In fact, he is not offering much of a choice at all. The Finance Minister's expanded KiwiSaver scheme may not be compulsory superannuation in name.
But it is the next best thing. The scheme dangles juicy-looking tax credits in front of wage and salary earners.
Someone paying $40 a week into the scheme stands to end up with $100 once matching employer contributions reach their maximum levels.
It would seem stupid for people not to accept an offer which Dr Cullen is making so difficult to refuse, especially if the superannuation fund handling their KiwiSaver account allows them to divert part of their own contributions into paying off their mortgage.
To get the tax credits, however, people must start saving themselves. And they don't get the loot until they are 65 and their KiwiSaver nest-egg finally matures.
These conditions mean a straightforward tax cut would have been far more attractive for many people. They may be saving already and prefer cash in the hand. They may not be saving because they desperately need the cash in the hand now.
The modest-income earners (and Labour voters) to whom the scheme is targeted may bristle at having to take an immediate cut in their income even though they get a far larger gain later.
They may similarly feel miffed at missing out on tax credits if they do not sign up.
KiwiSaver will perform a crucial role in changing saving habits. It cements Dr Cullen's place in history as the Finance Minister with the vision and tenacity to address New Zealand's abysmal savings record and thus avert a crisis in pension payments brought on by an ageing population.
Short-term, the scheme's extra beauty for Dr Cullen is that it reduces his embarrassingly high surplus, but keeps the money out of an overheating economy.
But the swings and roundabouts in joining KiwiSaver make it an unlikely panacea for Labour's slump in the polls. It might have helped Labour had Dr Cullen complemented it with his so-called "chewing gum" tax cut or a more generous variant thereof through lifting income thresholds at which middle and top personal tax rates cut in.
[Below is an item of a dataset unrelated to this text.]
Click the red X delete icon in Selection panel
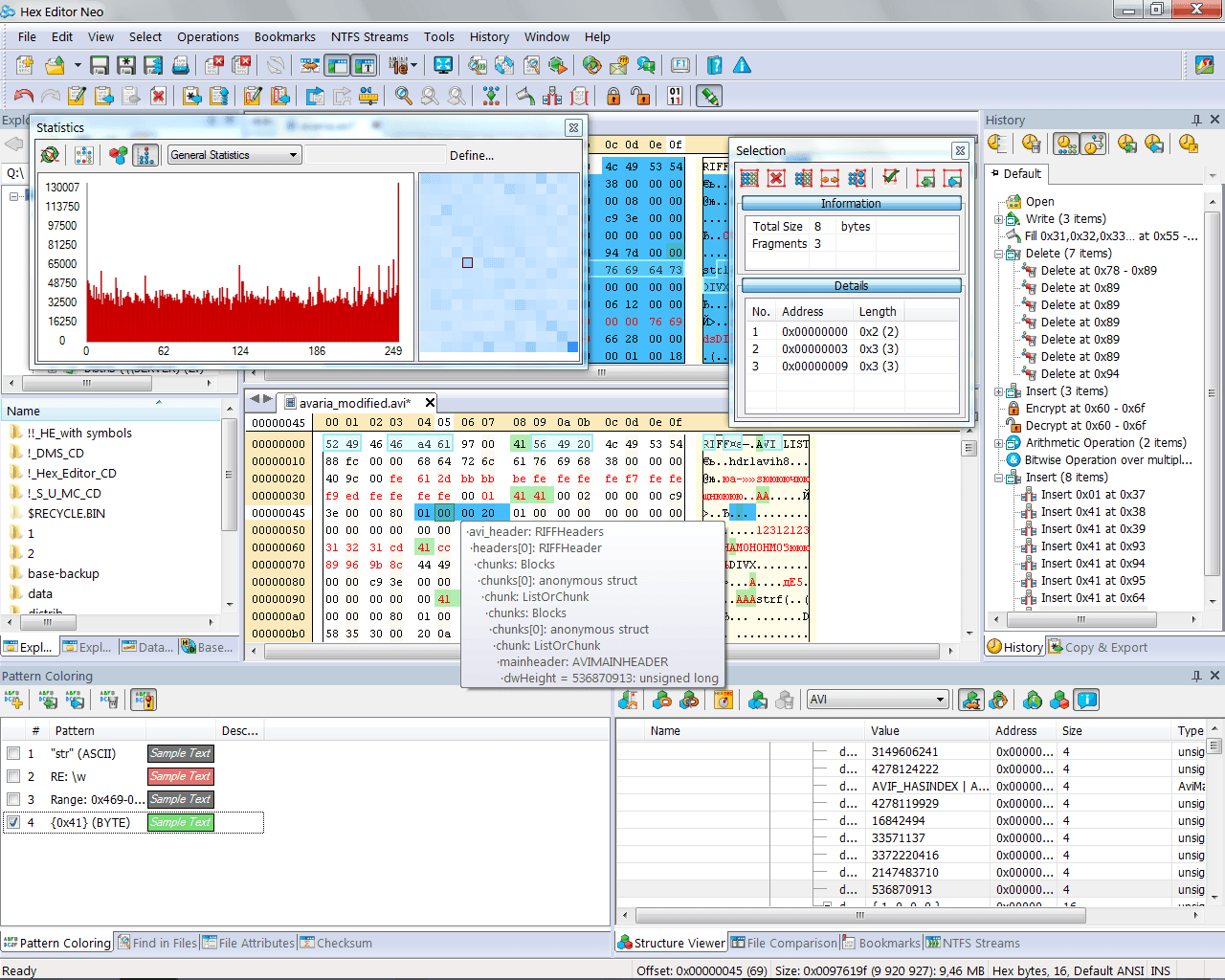Image resolution: width=1225 pixels, height=980 pixels. point(776,178)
That was scheduled to happen next year. But having already pumped a further $600 million into Government spending above the $1.9 billion he had already set aside, Dr Cullen erred on the side of caution and ditched the modest tax cut to ensure he could not be blamed for any further raising of interest rates by Reserve Bank Governor Alan Bollard.
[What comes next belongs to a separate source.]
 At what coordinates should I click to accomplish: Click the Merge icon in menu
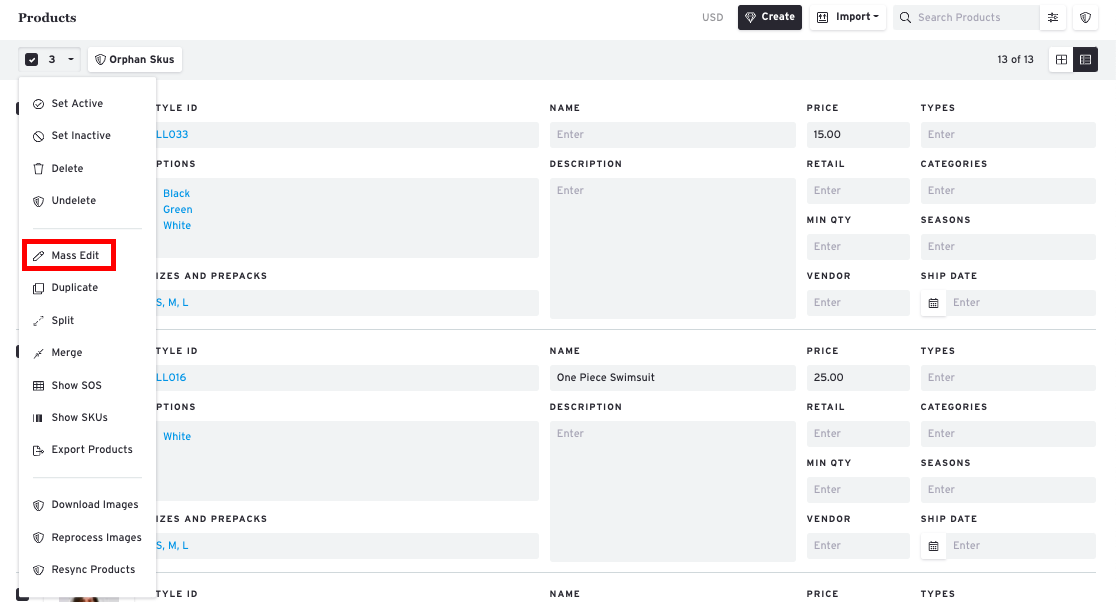pyautogui.click(x=39, y=353)
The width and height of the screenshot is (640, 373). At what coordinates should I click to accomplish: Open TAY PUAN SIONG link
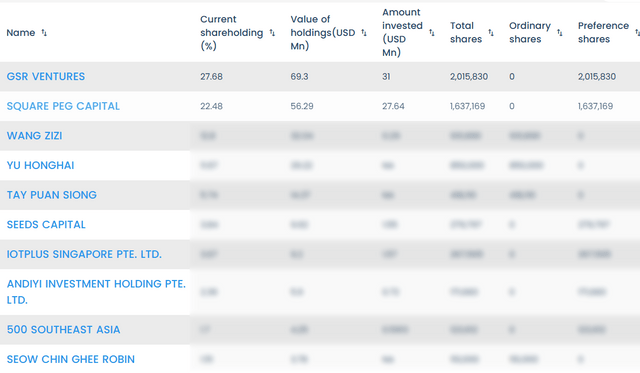pyautogui.click(x=51, y=195)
Although Dr Cullen cannot cut taxes in the short term, it would be of considerable help to Labour were he to look amenable to cuts at some stage.
But yesterday he grumpily dismissed the idea that next year's Budget would be heralding significant cuts, saying he was not into "lolly scrambles".
This was a missed opportunity to reassure taxpayers who have been waiting for some recognition from Labour that tax rates and income thresholds have not been adjusted for a decade. They are still waiting.
If Dr Cullen won't reassure them, National most happily will.